Military tankers carry fuel toward areas in the Ladakh region in September.   © Reuters

"The problem is that we don’t know when this situation will be resolved. They have prepared for the long haul," said Srikanth Kondapalli, professor at Jawaharlal Nehru University in New Delhi.

"This means that both sides are not in a hurry to resolve this conflict," he said.

The talks have ranged from the flag officer level, conducted in canvas tents on the disputed border, to ministerial level meetings hosted in Moscow, a friend to both Beijing and New Delhi.

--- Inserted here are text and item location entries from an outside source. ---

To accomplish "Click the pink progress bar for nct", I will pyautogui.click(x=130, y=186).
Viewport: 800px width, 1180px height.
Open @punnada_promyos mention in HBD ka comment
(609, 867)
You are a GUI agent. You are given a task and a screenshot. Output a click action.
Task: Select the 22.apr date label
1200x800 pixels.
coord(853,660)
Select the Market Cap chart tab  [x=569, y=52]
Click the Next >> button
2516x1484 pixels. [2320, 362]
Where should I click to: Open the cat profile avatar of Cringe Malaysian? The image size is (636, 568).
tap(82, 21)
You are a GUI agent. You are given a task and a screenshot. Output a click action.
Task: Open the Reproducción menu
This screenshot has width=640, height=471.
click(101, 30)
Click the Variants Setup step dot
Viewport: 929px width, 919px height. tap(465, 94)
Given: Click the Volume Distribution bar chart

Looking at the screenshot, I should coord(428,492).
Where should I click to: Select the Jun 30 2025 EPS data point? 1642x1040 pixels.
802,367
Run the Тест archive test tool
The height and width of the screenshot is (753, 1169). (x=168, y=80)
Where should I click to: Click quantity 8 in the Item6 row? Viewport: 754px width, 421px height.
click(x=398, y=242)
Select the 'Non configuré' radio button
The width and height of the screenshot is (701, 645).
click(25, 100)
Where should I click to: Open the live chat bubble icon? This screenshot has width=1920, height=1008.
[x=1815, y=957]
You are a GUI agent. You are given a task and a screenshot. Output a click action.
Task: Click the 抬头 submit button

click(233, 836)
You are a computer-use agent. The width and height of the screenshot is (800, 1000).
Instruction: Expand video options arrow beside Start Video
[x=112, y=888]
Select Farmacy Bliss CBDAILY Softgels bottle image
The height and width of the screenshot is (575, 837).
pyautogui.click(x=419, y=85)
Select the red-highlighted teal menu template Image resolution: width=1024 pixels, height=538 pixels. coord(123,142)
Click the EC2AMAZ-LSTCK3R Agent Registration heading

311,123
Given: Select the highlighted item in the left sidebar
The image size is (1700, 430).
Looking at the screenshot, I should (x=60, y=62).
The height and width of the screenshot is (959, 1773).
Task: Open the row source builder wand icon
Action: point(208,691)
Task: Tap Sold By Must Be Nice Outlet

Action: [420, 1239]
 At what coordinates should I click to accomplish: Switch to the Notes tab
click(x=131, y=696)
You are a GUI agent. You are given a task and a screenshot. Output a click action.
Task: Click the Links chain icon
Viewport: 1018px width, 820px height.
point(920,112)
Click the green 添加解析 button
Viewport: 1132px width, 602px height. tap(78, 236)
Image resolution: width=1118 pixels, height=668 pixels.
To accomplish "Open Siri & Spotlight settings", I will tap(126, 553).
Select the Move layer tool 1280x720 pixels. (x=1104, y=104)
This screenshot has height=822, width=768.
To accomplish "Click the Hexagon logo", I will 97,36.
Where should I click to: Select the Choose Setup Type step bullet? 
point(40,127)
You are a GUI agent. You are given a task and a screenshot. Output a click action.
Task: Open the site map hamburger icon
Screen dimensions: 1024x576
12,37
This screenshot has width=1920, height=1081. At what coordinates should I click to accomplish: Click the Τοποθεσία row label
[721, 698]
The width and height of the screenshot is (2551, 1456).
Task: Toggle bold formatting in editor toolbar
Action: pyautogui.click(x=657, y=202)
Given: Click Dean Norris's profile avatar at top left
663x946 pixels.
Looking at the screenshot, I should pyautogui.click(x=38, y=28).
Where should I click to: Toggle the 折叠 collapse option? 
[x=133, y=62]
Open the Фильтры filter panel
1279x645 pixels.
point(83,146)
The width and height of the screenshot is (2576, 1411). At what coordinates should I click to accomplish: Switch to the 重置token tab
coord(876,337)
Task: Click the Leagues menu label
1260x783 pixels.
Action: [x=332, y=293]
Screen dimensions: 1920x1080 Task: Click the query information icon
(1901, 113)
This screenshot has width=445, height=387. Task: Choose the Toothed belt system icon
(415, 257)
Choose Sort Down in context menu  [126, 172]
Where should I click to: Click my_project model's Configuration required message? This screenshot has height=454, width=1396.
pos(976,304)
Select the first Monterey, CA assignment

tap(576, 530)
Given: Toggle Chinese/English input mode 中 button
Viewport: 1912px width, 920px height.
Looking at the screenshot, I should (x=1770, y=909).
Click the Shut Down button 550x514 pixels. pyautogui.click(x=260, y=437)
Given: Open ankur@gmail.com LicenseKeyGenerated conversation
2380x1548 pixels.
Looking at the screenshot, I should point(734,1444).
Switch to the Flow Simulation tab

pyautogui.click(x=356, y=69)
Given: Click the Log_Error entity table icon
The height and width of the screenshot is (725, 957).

Senior Chinese and Indian military commanders held their eighth round of talks in early November, but the meeting produced no breakthrough. No further meeting has been scheduled.

The region reaches heights over 4,000 meters above sea level, and temperatures plunge as low as minus 40 degrees. India's military is setting up "smart camps," according to Indian media. The facilities reportedly are equipped with heaters and electricity so that the front-line soldiers can endure the cold.

Because the mountain snow reduces visibility, India is considering using drones for remote monitoring.

Ren Guoqiang, spokesperson for the Chinese Defense Ministry, signaled at a late November news conference that China is preparing to tough out the winter along with India.

"At present, the situation in the China-India border areas has remained stable on the whole," Ren said.

The Global Times, a mouthpiece for the Communist Party of China, printed a piece on Dec. 4 speculating that a few years of bilateral talks may be needed to resolve the border strife.

Sensing that the standoff likely will persist for the long term, Chinese leaders have moved to bring India's neighbors to Beijing's side.

Wei Fenghe, the Chinese state councilor and defense minister, visited Pakistan on Dec. 1. The People's Liberation Army is willing to "face risks and challenges together" with the Pakistani army "and safeguard regional peace and stability together," Wei told Pakistani President Arif Alvi and Prime Minister Imran Khan.

The timing of Wei's visit to Pakistan, which also shares tensions with India, had the obvious purpose of sending a message to New Delhi.

During the meeting, Khan said China and Pakistan should work closer to lift the "Iron Brothers" relationship to new heights, according to a report by Xinhua News Agency, China's state-run outlet. China picked Pakistan as a place to run clinical trials for coronavirus vaccine candidates.

Meanwhile, India is forming the Quad with the U.S., Japan and Australia, looking to collaborate on security in the Asia-Pacific region. In November, the four countries conducted joint naval exercises.

India has revised its longtime stance of granting equal diplomatic space to all countries, including China. New Delhi continues to exclude Chinese enterprises from the domestic market. The extended tensions between India and China are slowly reshaping the international order.